Microfluidic electroporative flow cytometry for studying single-cell biomechanics

Biomechanical properties of cells yield important information on the disease state of cells such as transformation and metastasis. Screening of cells based on their biomechanical properties provides rapid tools for label-free diagnosis and staging of cancers. However, existent single-cell techniques for measuring biomechanical properties suffer from low throughput (< 1 cell/min). This prevents the application of these assays to a large cell population, which produces information with statistical significance. In this study, we applied microfluidics-based electroporative flow cytometry (EFC) that combined electroporation with flow cytometry to study deformability of cells at the single-cell level with a throughput of similar to 5 cells/s.
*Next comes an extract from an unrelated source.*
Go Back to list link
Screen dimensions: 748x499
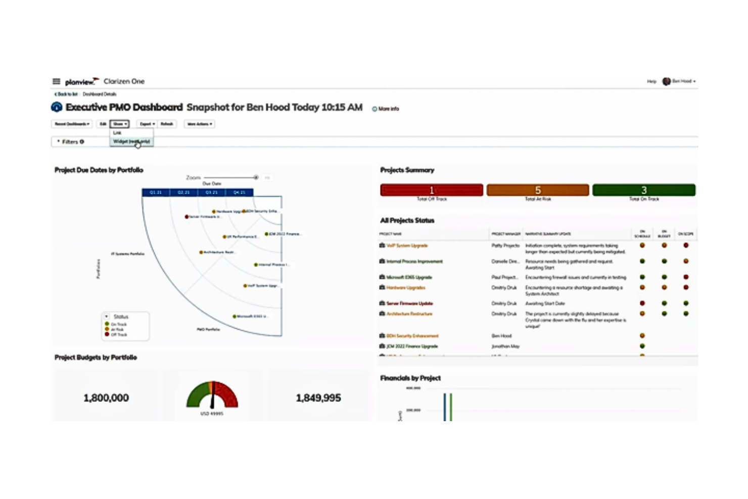[x=66, y=94]
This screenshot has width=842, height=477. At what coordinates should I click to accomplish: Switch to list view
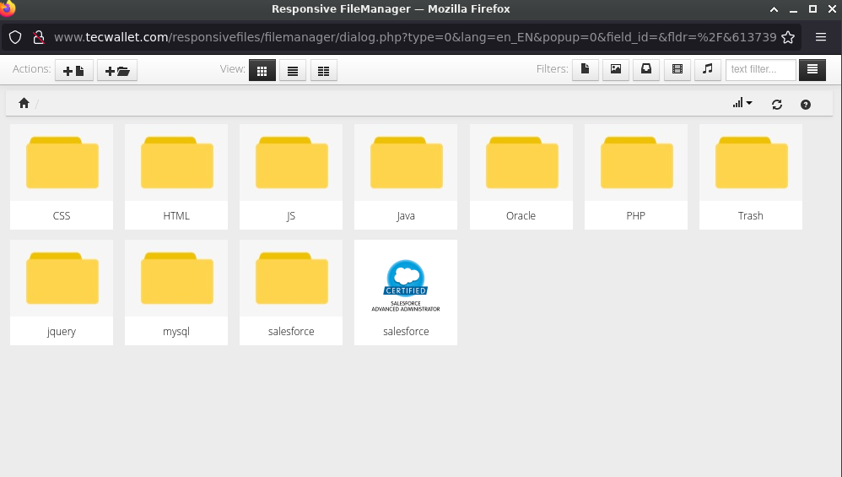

The cell swelling during flow-through electroporation was recorded in real time. We believe that the degree of such swelling was indicative of the cell deformability and the cytoskeleton mechanics. Three cell types (MCF-10A, MCF-7, and 12-O-tetradecanoylphorbol-13-acetate-treated MCF-7) with different malignancy and metastatic potential were tested using our approach. We found that the more malignant and metastatic cell types exhibited more swelling due to higher cell deformability. Furthermore, the disruption of microtubules by colchicine caused substantial change in the EFC results, which confirmed that EFC data strongly reflected the cytoskeletal mechanics. Finally, the cell type with the highest metastatic potential also suffered the most cell death due to the flow-through electroporation treatment, presumably due to the most substantial cell swelling, which could irreversibly rupture the membrane. EFC provides a new method for examining single-cell biomechanics with high throughput. We believe that this technique will be useful for mechanistic studies of cytoskeleton dynamics and clinical applications such as diagnosis and staging of cancers in general.